Service Canada kindly included a card I could use to prove I had reached "old age." I wondered what it was for, until, standing in line at a pharmacy, the clerk asked the gentleman in front of me if he had a senior's card. That magic card meant a 10-per-cent discount. I began to notice people were producing the cards for lower prices for movies, hotels, air travel and more.
I haven't yet been asked the dreaded "Are you a senior?" but I've already decided to refuse the discount as a matter of principle. What principle? My business career has taught me that discounts given to any particular group must be made up for by those not receiving the lower price. So accepting seniors' discounts means that others - younger people working to raise families and make mortgage payments, single parents and struggling students - have to pay more. (Though I know my one-man anti-discount campaign won't matter much, except to me.)
Then there are the government subsidies for seniors, such as transit passes, affordable housing, auto insurance, and reduced health-care premiums. Such programs have merit, but every government subsidy a senior citizen receives has to be paid for by working taxpayers.
Then there is the biggest taxpayer burden of all, "free" health care. Despite unsustainable deficit spending by every province, health care continues to eat into financing of education, social services and infrastructure. And older Canadians are the dominant drivers of health care costs. Our health care system as we know it is doomed. Ted Fishman's recent book, Shock of Gray, shows why.
First, the "boomer bulge," followed by the collapsing birth rates in developed countries, means a rising proportion of senior citizens. We now have five working-age Canadians for every retiree. Statistics Canada estimates that by 2036, the ratio will fall to 2.5-to-1, meaning there will be only half as many workers to pay for the benefits seniors have come to expect.
Secondly, those seniors have a long, and increasing, life expectancy. Global life expectancy rose from 20 years in Roman times to 30 in the year 1900. Remarkably, in just over one century, global life expectancy has more than doubled, to 64. And it's much higher in developed countries. Canada's current life expectancy is almost 81. The Canadian Medical Association estimates that 2,500 new long-term care facilities will be needed to accommodate the expected doubling of Canada's 65-plus population over the next two decades.

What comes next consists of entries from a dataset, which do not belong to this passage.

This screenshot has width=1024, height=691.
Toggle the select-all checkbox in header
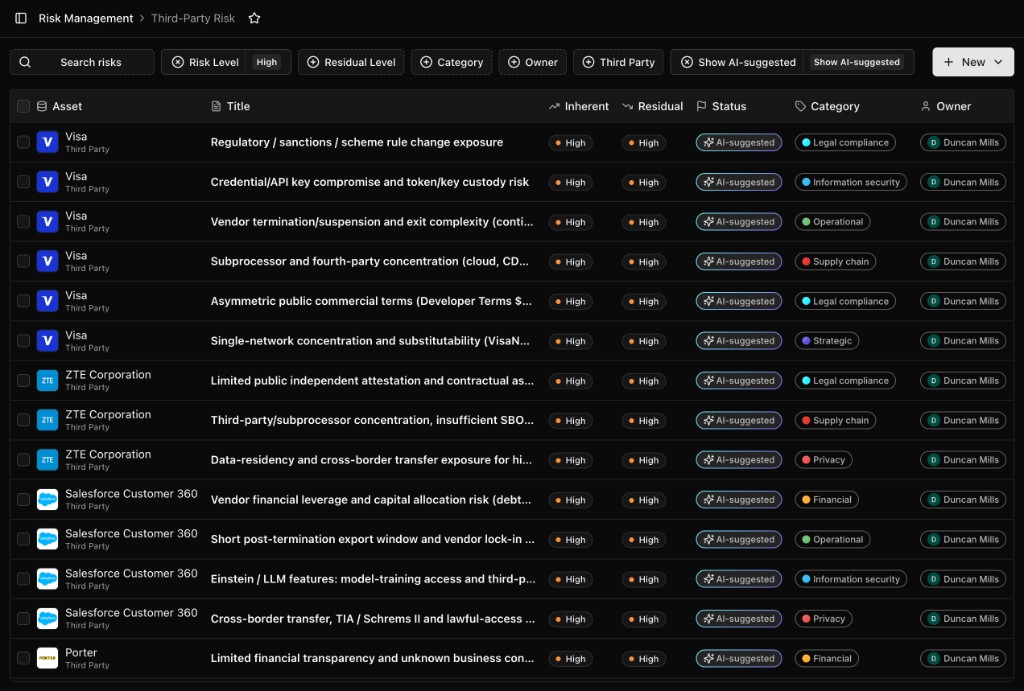pos(24,106)
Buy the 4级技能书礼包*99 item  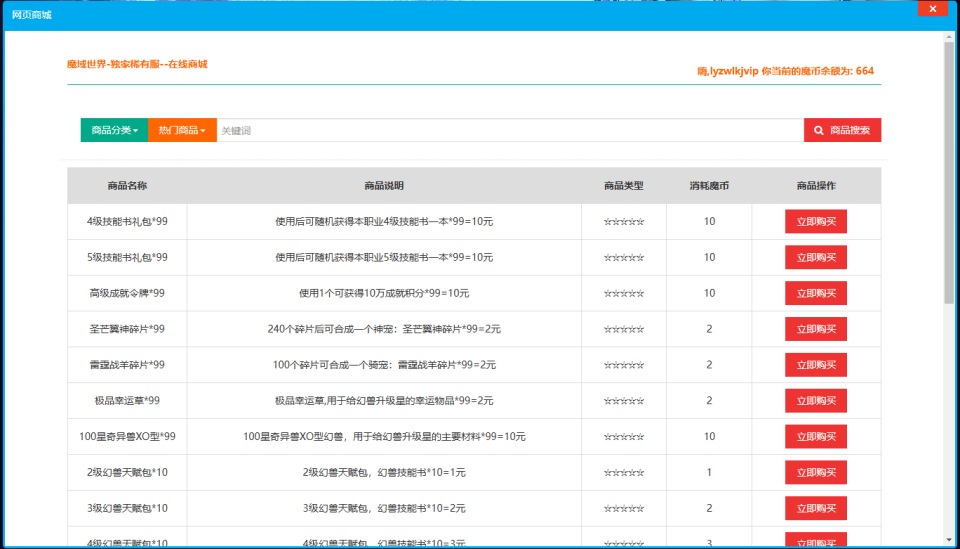815,222
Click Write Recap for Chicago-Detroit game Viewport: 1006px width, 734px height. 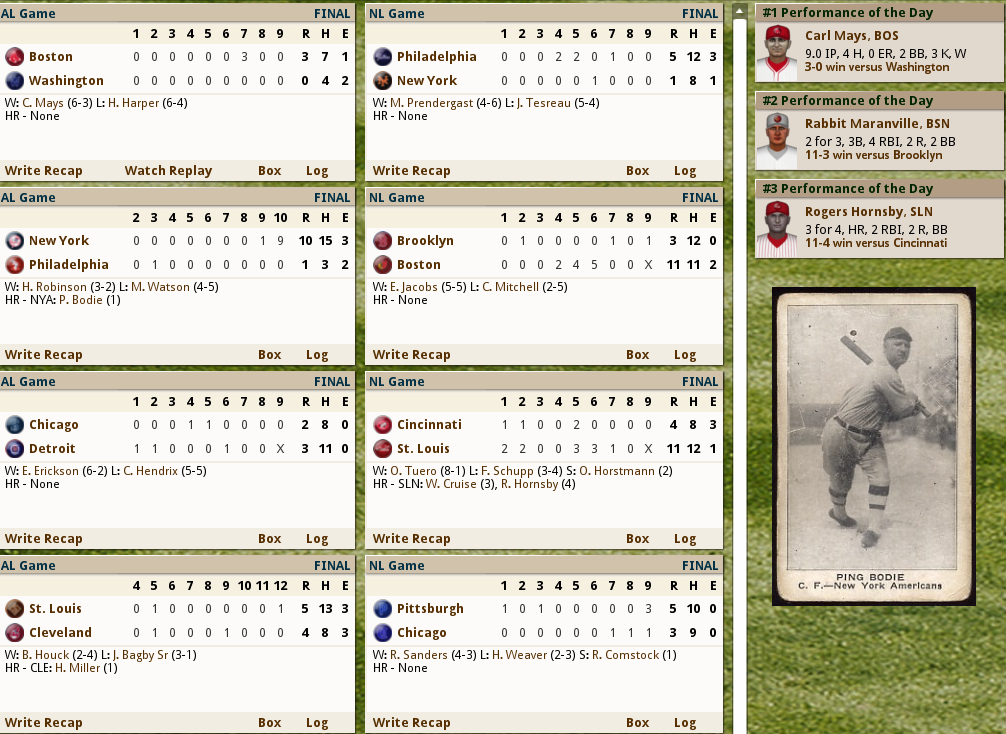pos(44,539)
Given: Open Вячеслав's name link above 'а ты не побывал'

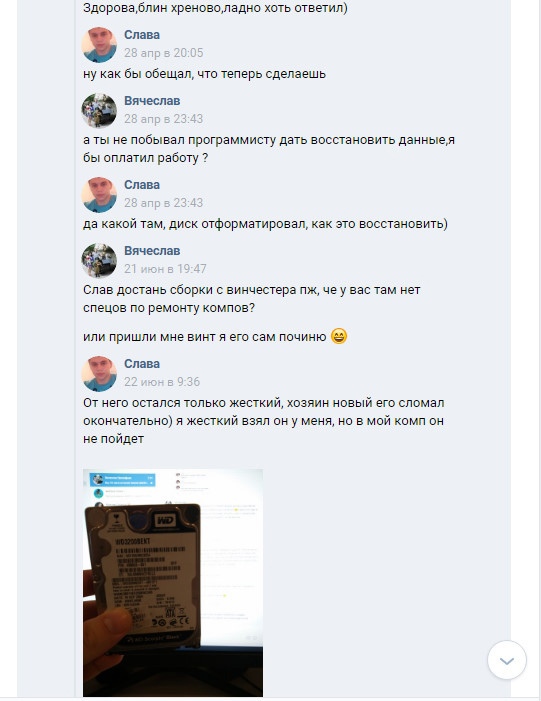Looking at the screenshot, I should tap(152, 101).
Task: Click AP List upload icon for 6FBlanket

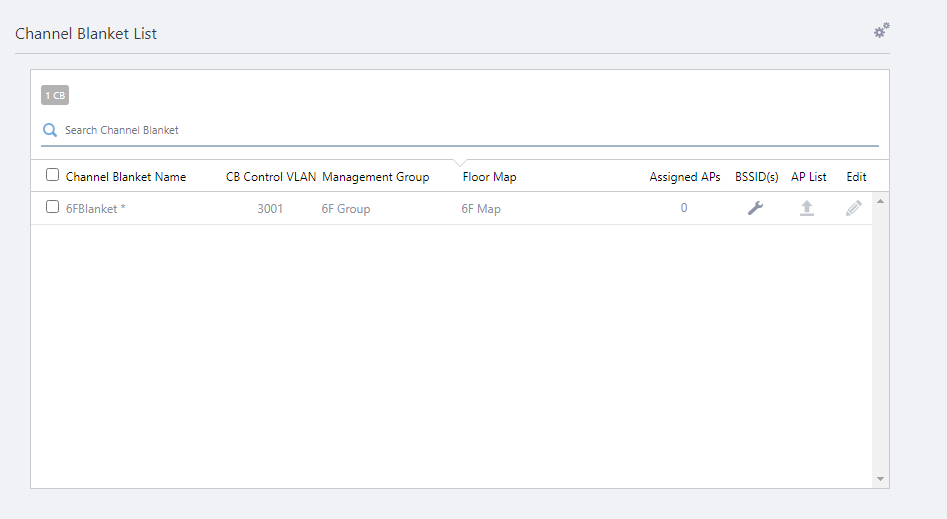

"An aging world is an increasingly dependent world," Mr. Fishman writes. "It will demand that a growing portion of the population devote their lives to the growing share of the people who need care."
How can pensions for all, subsidized seniors' services, and free health care for all be sustained? The answer is that they cannot be. Here's some food for thought:
The adage that "75 is the new 65" is certainly true. Yet, the age at which Canadians officially reach "old age" hasn't changed in more than a half-century.
Canada's health care system has become unsupportable financially, and sometimes dangerously inaccessible. As in the case of those seniors' discounts, why should everyone be required to accept free health care? Canadians should have the option of paying for their own medical care, and physicians should be allowed to provide it.
The shock of the greying of Canada is upon us. It's a shock that will see serious erosion of the support seniors have come to expect unless we focus the dollars on those who need help, and not on those who don't.